> What you need to do
Exactly the lines from the one with "FAQ (1294, 41)" through the final line of the listing below should appear in the answer, and no others.

> Data under study

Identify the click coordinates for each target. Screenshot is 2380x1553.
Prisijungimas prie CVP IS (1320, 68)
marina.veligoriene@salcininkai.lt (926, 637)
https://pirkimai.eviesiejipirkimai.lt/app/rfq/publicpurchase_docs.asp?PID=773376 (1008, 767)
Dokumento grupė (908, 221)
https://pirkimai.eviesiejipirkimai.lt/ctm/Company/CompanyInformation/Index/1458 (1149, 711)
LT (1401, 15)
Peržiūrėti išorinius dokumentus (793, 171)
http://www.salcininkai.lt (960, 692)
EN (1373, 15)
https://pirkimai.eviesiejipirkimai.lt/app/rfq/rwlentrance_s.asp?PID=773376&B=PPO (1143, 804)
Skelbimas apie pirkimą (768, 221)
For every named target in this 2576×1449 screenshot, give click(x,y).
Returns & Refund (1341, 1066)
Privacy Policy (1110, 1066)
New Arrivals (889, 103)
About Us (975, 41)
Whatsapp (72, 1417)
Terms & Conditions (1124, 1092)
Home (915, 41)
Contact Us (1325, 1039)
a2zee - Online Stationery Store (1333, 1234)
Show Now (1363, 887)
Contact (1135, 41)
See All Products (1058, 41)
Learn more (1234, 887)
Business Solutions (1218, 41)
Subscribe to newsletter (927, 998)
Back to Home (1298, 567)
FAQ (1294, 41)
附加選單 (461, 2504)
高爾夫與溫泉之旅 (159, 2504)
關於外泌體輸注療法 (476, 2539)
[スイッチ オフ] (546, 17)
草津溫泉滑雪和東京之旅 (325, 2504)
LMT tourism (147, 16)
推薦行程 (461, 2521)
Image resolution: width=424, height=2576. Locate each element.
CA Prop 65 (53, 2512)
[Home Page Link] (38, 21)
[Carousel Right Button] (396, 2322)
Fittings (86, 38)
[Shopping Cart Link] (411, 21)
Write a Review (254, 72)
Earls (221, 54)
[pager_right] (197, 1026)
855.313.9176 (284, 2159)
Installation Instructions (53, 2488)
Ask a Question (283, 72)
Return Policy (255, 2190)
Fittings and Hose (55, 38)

> Exercise response
FAQ (1294, 41)
附加選單 (461, 2504)
高爾夫與溫泉之旅 (159, 2504)
關於外泌體輸注療法 (476, 2539)
[スイッチ オフ] (546, 17)
草津溫泉滑雪和東京之旅 (325, 2504)
LMT tourism (147, 16)
推薦行程 (461, 2521)
Image resolution: width=424, height=2576. Locate each element.
CA Prop 65 (53, 2512)
[Home Page Link] (38, 21)
[Carousel Right Button] (396, 2322)
Fittings (86, 38)
[Shopping Cart Link] (411, 21)
Write a Review (254, 72)
Earls (221, 54)
[pager_right] (197, 1026)
855.313.9176 (284, 2159)
Installation Instructions (53, 2488)
Ask a Question (283, 72)
Return Policy (255, 2190)
Fittings and Hose (55, 38)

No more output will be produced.